New Bitcoin Development Spurs Unnecessary Fear of Centralization

Unless you are actively involved in the bitcoin community, you probably haven’t heard that developers Gavin Andresen and Mike Hearn launched a new version of the digital currency’s software called Bitcoin XT—nor would you know why this would leave the “bitcoin community in disarray.” In the event that you attend cocktail parties or water-cooler confabs where such topics are the norm, let’s get you caught up to speed.

Bitcoin is a digital money, or cryptocurrency, that enables users to transfer funds securely over the Internet. Unlike traditional electronic payments, where funds must pass through a trusted third party, bitcoin can be sent directly from one user to another. Proponents argue that processing payments over a distributed system, as opposed to relying on a bank or clearinghouse, lowers the cost of transacting.

Since its launch in 2009, demand for bitcoin has soared. It is accepted by major online retailers and small businesses engaged in face-to-face transactions. Its current market capitalization puts it on par with national currencies like the Guatemalan quetzal and Costa Rican colon. Indeed, the relative success of bitcoin has inspired a host of alternatives. But it still has a long way to go towards widespread adoption.

The amount of centralization being considered at the moment still seems vastly more decentralized than traditional payment systems.

The current debate centers on a perceived tradeoff between the ability to process a growing number of transactions, on the one hand, and maintaining a highly decentralized mechanism for processing transactions on the other.

The bitcoin system can currently handle around 300,000 transactions per day

Let’s get technical: When one spends bitcoin, the transaction is bundled with others into a block. The new block of transactions is confirmed and added to the blockchain (think: public ledger) at bitcoin’s core. At the moment, these blocks are limited in size to one megabyte and are processed roughly every 10 minutes. Hence, the bitcoin system as currently designed can handle around 300,000 transactions per day. For comparison, Visa averages around 150 million transactions per day and reports the ability to handle more than 24,000 transactions per second.

Andresen, Hearn and others want to increase the number of transactions bitcoin can support to make it even more competitive as a global payments mechanism. They cannot increase the speed at which blocks are added to the blockchain—as that would increase the rate at which new bitcoin is created—so they propose increasing the size of each block.

This isn’t the first time bitcoin community members attempted to change the block size limit. Originally, there was no block size limit. The current limit was introduced early on to protect the system against “spam transactions.” At the time, it wasn’t a big deal since few people were using bitcoin. The one megabyte limit was like a 500 MPH speed limit. It was completely non-binding. But the system has grown a lot since then. Although it’s not yet bumping up against the hard constraint—it averaged around 117,500 transactions per day over the last month—many believe the block size limit will become binding in the very near future.

Increasing the number of transactions could undermine the decentralized nature of the system

Why would anyone in the bitcoin community oppose increasing the number of transactions the system can support? Simply put, some worry that the proposed solution will undermine the decentralized nature of the system. If there is a long line of transactions to be processed, some users will be willing to pay high fees to skip the queue.
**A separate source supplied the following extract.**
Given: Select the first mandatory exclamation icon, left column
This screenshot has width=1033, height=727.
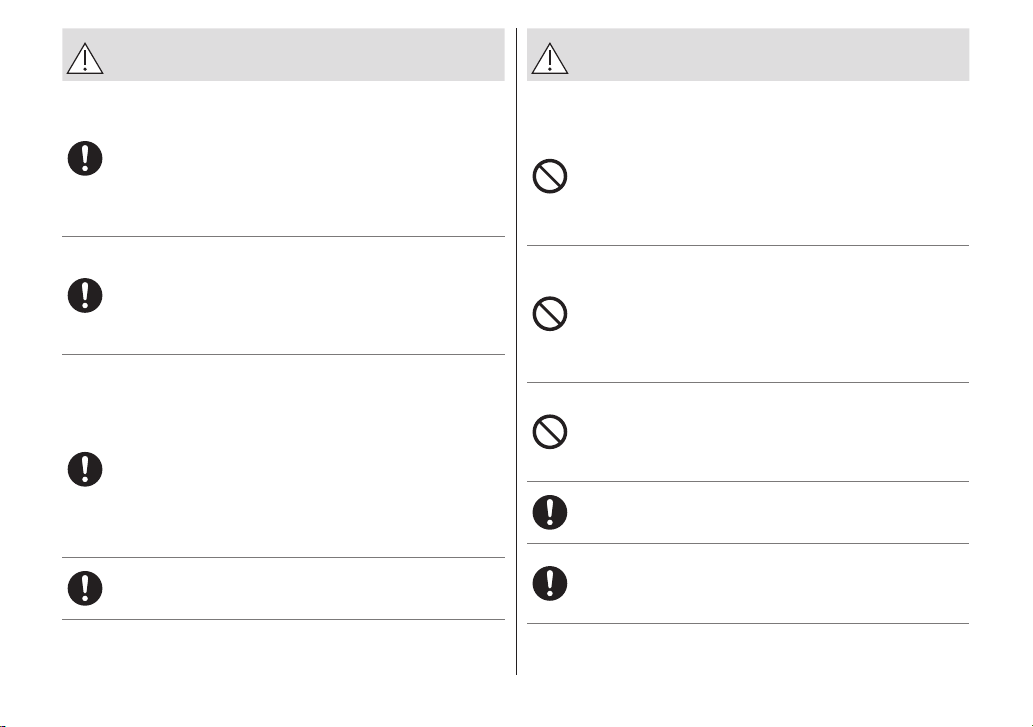Looking at the screenshot, I should click(x=85, y=158).
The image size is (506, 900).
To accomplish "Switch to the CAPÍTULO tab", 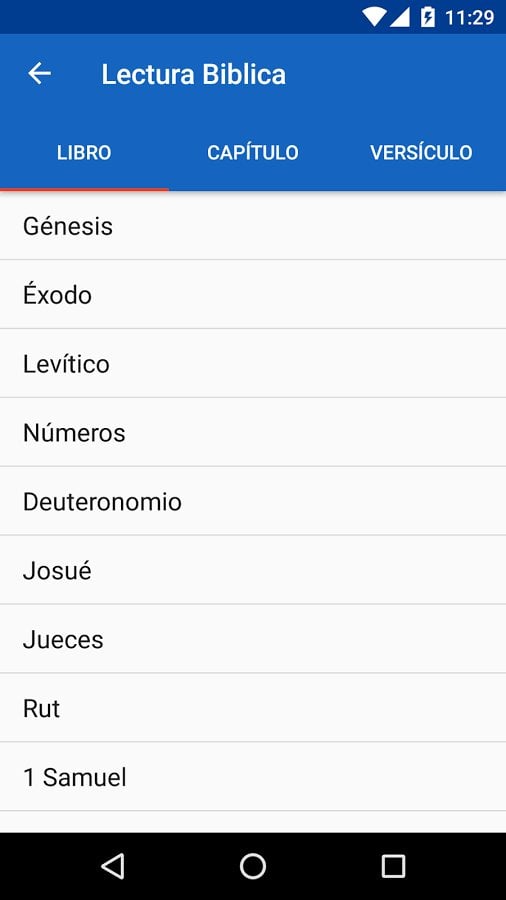I will (x=253, y=152).
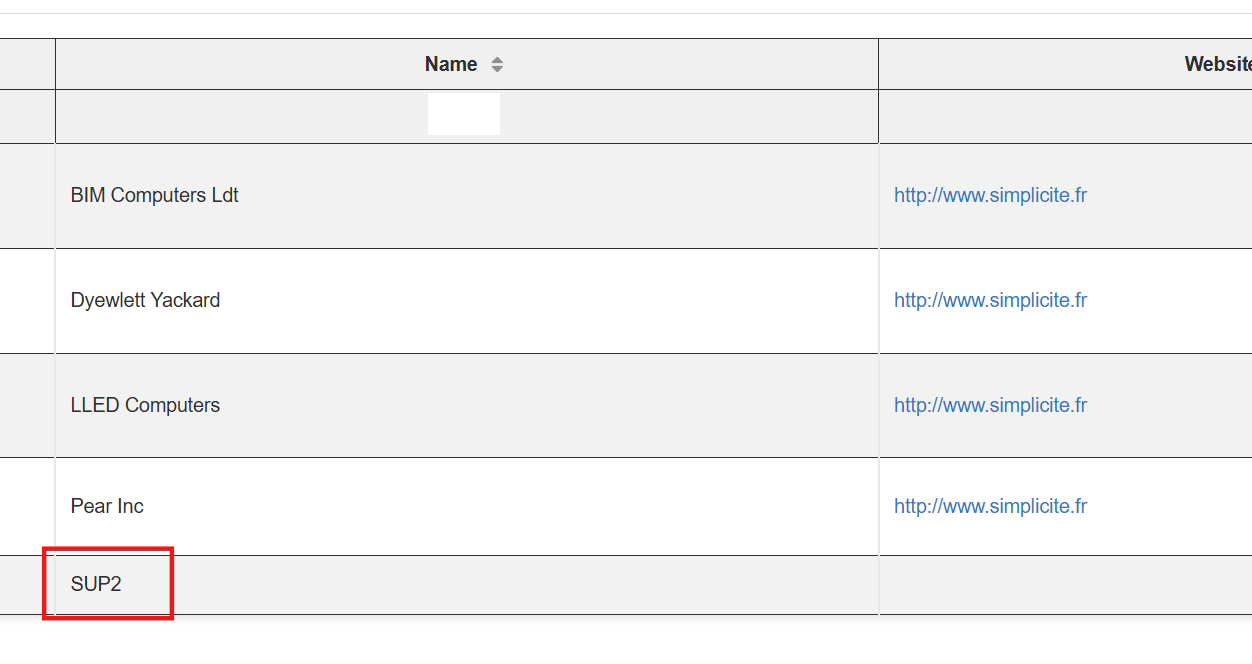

Fees are relatively unimportant at the moment since “miners” who successfully process a block of transactions are rewarded with newly created bitcoin. However, fees will become more important in the future because the amount of new bitcoin issued to a successful miner is cut in half roughly every four years. If increasing the block size lowers the transaction fees miners can expect to receive, one would expect fewer miners competing to process transactions as the block reward decreases over time. The bitcoin system would become more centralized as a result.

There’s a related concern that bigger block sizes will require more bandwidth, which would preclude some smaller players from competing in the mining race. Opponents claim this, too, would result in a more centralized system.

The approach taken by Hearn and Andresen clearly indicates their commitment to a decentralized system

Fears over excessive centralization are warranted. After all, decentralization is a big part of bitcoin’s value proposition. But the amount of centralization being considered at the moment still seems vastly more decentralized than traditional payment systems.

Indeed, the approach taken by Hearn and Andresen clearly indicates their commitment to a decentralized system. BitcoinXT will continue to enforce the existing blocksize limit until the protocol is so widely adopted that it is used to process at least 75% of all blocks added to the blockchain. If (and only if) that occurs—but no earlier than January—BitcoinXT will increase the limit to eight megabytes and double that limit every two years thereafter.

The commitment to gradual change based on consensus observed with the issuance of BitcoinXT is incredible, but perhaps not surprising. It reflects the core values held by bitcoin supporters. And it is also a hallmark of well-functioning self-governing systems. It bodes well for bitcoin’s future.

William J. Luther is an adjunct scholar at the Cato Institute’s Center for Monetary and Financial Alternatives and a fellow with the Atlas Network’s Sound Money Project.